To do -
a - List the titles of every film and television program named in the passage about Hutterites on screen.
b - From the passage about Hutterites on screen, transcribe the text from "In the 1994" to "Wilhelm (Armin Mueller-Stahl).".

In the 1994 Leonard Nimoy film Holy Matrimony, Havana (Patricia Arquette) is on the run from the law and hides in a Hutterite community in Alberta, Canada, led by Wilhelm (Armin Mueller-Stahl).

On May 29, 2012, the first episode of American Colony: Meet the Hutterites aired on the National Geographic Channel. Filmed primarily at King Ranch Colony near Lewistown, Montana, with Jeff Collins as executive producer, the colony was paid $100,000 for permission to produce a documentary of Hutterite life. Immediately after the first airing, many Hutterites began to complain that the show did not represent a true picture of typical colony life and ended up being a reality show or "soap opera" rather than a documentary. Some of the Hutterite cast later said that some of the scenes were scripted and that they were not aware of how the final version would portray the Hutterites. Jeff Collins stated that he believes King Colony members were coerced to write retractions, under threat of excommunication from Hutterite leaders. Colony leaders from King Ranch Colony wrote a letter to the National Geographic Society asking for an apology and that the show be discontinued, citing a false portrayal of Hutterites and a "breach of contract and defamation of our life and our character" as the reason. In 2013, How to Get to Heaven with the Hutterites was broadcast on BBC2 and looked at the lives of the people within the community.

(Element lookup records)
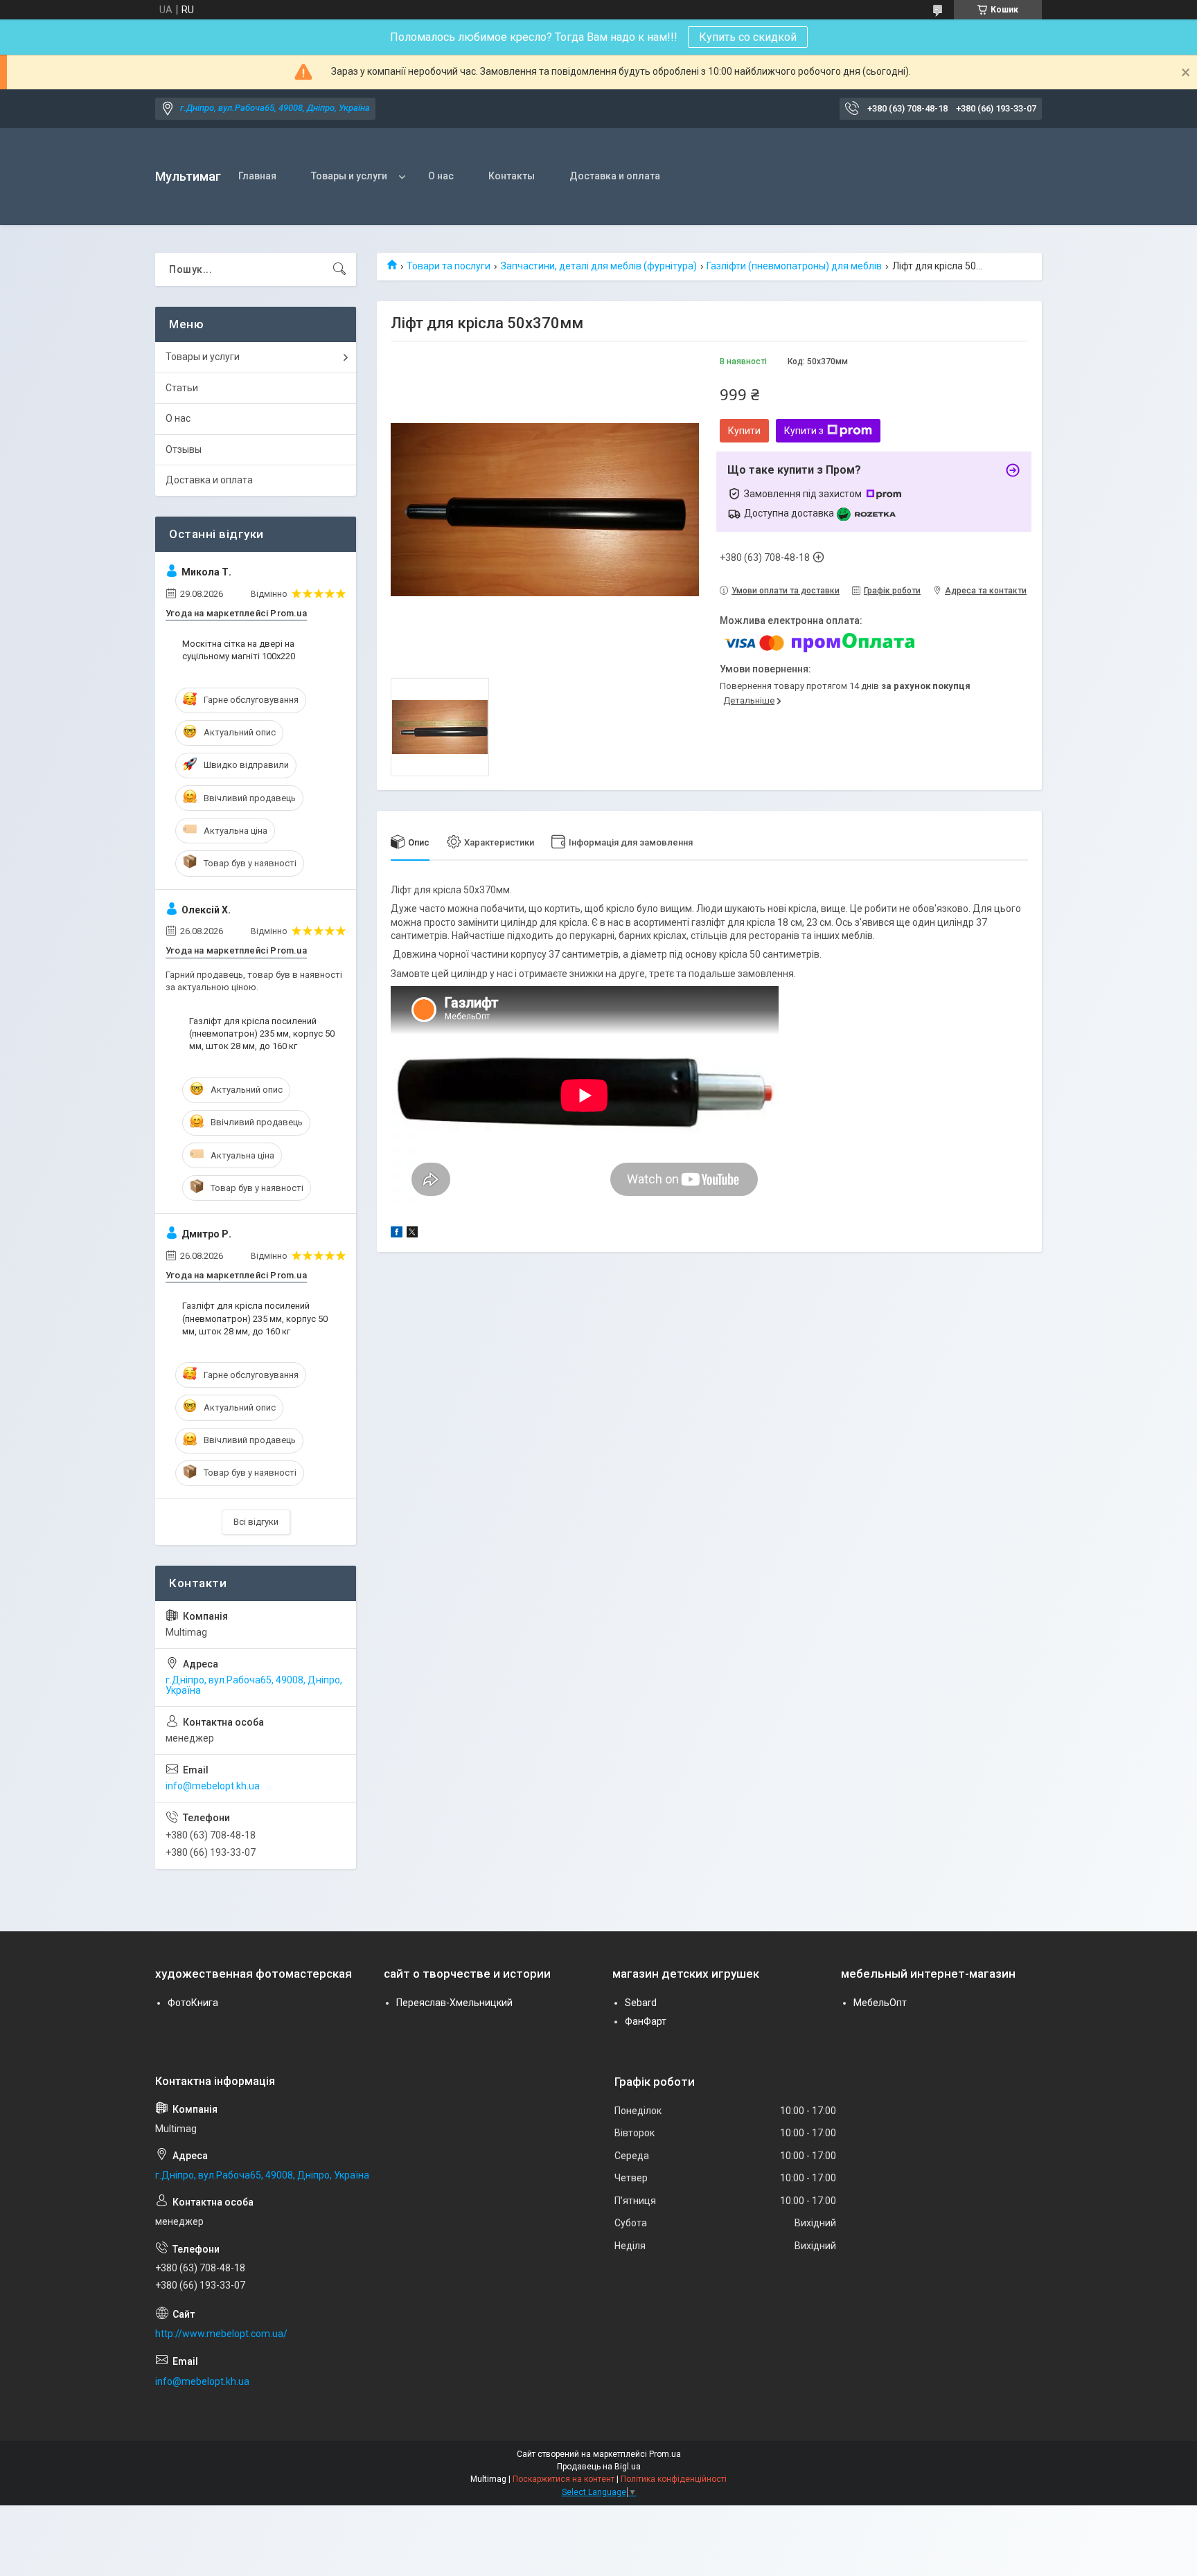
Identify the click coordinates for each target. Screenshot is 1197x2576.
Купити (744, 430)
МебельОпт (880, 2002)
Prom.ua (665, 2454)
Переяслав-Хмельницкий (454, 2002)
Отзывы (184, 449)
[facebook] (396, 1234)
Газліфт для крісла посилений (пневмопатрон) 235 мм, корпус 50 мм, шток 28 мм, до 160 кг (262, 1033)
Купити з (804, 430)
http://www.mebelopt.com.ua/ (221, 2333)
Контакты (511, 175)
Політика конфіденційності (674, 2479)
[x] (412, 1234)
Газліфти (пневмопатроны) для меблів (794, 265)
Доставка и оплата (614, 175)
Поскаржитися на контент (563, 2479)
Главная (257, 175)
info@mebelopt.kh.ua (213, 1785)
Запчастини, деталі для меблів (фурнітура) (599, 265)
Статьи (182, 387)
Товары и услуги (349, 175)
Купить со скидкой (748, 37)
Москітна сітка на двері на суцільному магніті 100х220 (238, 649)
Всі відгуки (255, 1522)
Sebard (641, 2002)
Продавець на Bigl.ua (599, 2466)
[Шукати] (339, 269)
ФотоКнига (193, 2002)
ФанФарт (645, 2021)
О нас (441, 175)
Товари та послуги (448, 265)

Set of answers -
a - Holy Matrimony; American Colony: Meet the Hutterites; How to Get to Heaven with the Hutterites

b -
In the 1994 Leonard Nimoy film Holy Matrimony, Havana (Patricia Arquette) is on the run from the law and hides in a Hutterite community in Alberta, Canada, led by Wilhelm (Armin Mueller-Stahl).